Autour d’elle gravitent d’autres figures. Henry Steel Olcott, cofondateur, assure l’assise administrative et politique de la Société, notamment en Inde où il contribue à un renouveau du bouddhisme. Annie Besant, ancienne militante féministe et socialiste, prend la tête du mouvement après la mort de Blavatsky : elle allie ésotérisme et action politique, devenant une voix importante de l’indépendance indienne. Charles Webster Leadbeater, plus controversé, revendique des dons de clairvoyance et de télépathie. C’est lui qui pousse la Société à présenter un jeune Indien, Krishnamurti, comme « l’instructeur du monde » — messie à peine adolescent, destiné à guider l’humanité.

Mais ce qui fixe l’imaginaire, ce sont les grands mythes : les « races-racines », sept humanités successives traversant les âges ; les continents disparus comme la Lémurie et l’Atlantide, préfigurations d’une Hyperborée idéalisée ; les cycles cosmiques où chaque civilisation naît, s’élève, décline et s’efface. Tout y est présenté comme une science, mais une science du caché, du secret.

Ces images sont puissantes parce qu’elles combinent deux forces : la rigueur apparente d’une classification quasi scientifique, et la démesure de récits mythologiques. Elles donnent l’impression qu’un ordre secret gouverne l’histoire et que certains, les initiés, en détiennent la clé.

La force de la Théosophie vient aussi de sa capacité à recycler. Blavatsky ne crée pas un univers ex nihilo : elle assemble, traduit, simplifie. Elle puise dans des traditions anciennes, les met en correspondance et les réécrit pour un public occidental avide d’exotisme et de certitudes nouvelles.

Côté Occident, elle revendique l’héritage du néoplatonisme, des rosicruciens, de l’hermétisme de la Renaissance, de la kabbale chrétienne. Autant de courants où le monde est pensé comme un enchevêtrement de correspondances entre haut et bas, visible et invisible. Elle les modernise en leur donnant le langage du XIXᵉ siècle : un vocabulaire scientifique, fait d’énergies, de vibrations, de fluides.

Côté Orient, elle s’appuie sur des fragments d’hindouisme et de bouddhisme — karma, réincarnation, cycles cosmiques. Mais ces concepts sont simplifiés, transformés en lois quasi physiques de l’univers, bien loin de leur subtilité d’origine. Le bouddhisme devient une « science de l’esprit », l’hindouisme une cartographie de l’âme.

Enfin, elle croise ces influences avec les modes de son temps : le magnétisme, les expériences spirites, les sciences psychiques. Les médiums et les tables tournantes trouvent place dans le grand récit théosophique comme autant de « preuves » des mondes invisibles.

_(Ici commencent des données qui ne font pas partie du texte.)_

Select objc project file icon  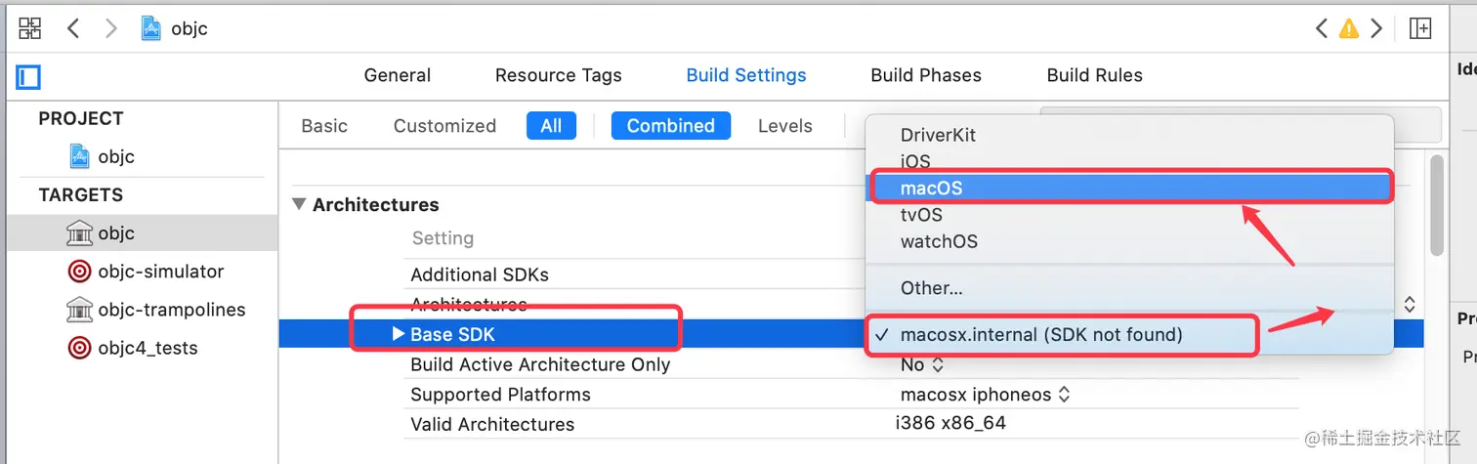(x=80, y=156)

La Théosophie se présente ainsi comme une machine à réactiver les traditions. Elle traduit l’ancien dans une langue neuve, et offre à ses lecteurs l’illusion d’un savoir total : l’impression que toutes les religions, toutes les sciences, toutes les philosophies disent la même chose depuis toujours — mais que seuls les initiés savent l’entendre.

Ce grand récit n’a pas seulement séduit des croyants. Il a servi de réservoir à des créateurs en quête de formes nouvelles. La Théosophie offrait un langage où l’art pouvait devenir expérience spirituelle, outil de révélation, presque rituel.

Le poète irlandais W. B. Yeats adhère à la Société théosophique avant de s’en éloigner, mais il garde toute sa vie ce goût pour l’ésotérisme et les correspondances invisibles. Dans sa poésie, l’image n’est jamais seulement décor : elle est signe, clé, accès à un autre plan.

Les peintres de l’abstraction, Kandinsky, Mondrian, Hilma af Klint, ont puisé eux aussi dans cet imaginaire. Hilma af Klint, en particulier, affirme peindre sous la dictée de « maîtres spirituels » ; ses toiles circulaires, vibrantes de formes géométriques, sont pensées comme des cartes cosmiques. Mondrian, derrière ses lignes droites et ses aplats de couleur, cherche une harmonie universelle. Kandinsky écrit Du spirituel dans l’art : un manifeste où chaque forme, chaque couleur doit traduire une vibration intérieure.

En musique, Scriabine rêve d’une œuvre totale, une symphonie cosmique qui unirait sons, lumières et parfums pour déclencher l’extase collective. Sa dernière partition, inachevée, devait s’intituler Mysterium et être jouée au pied de l’Himalaya, dans un temple ouvert sur l’infini.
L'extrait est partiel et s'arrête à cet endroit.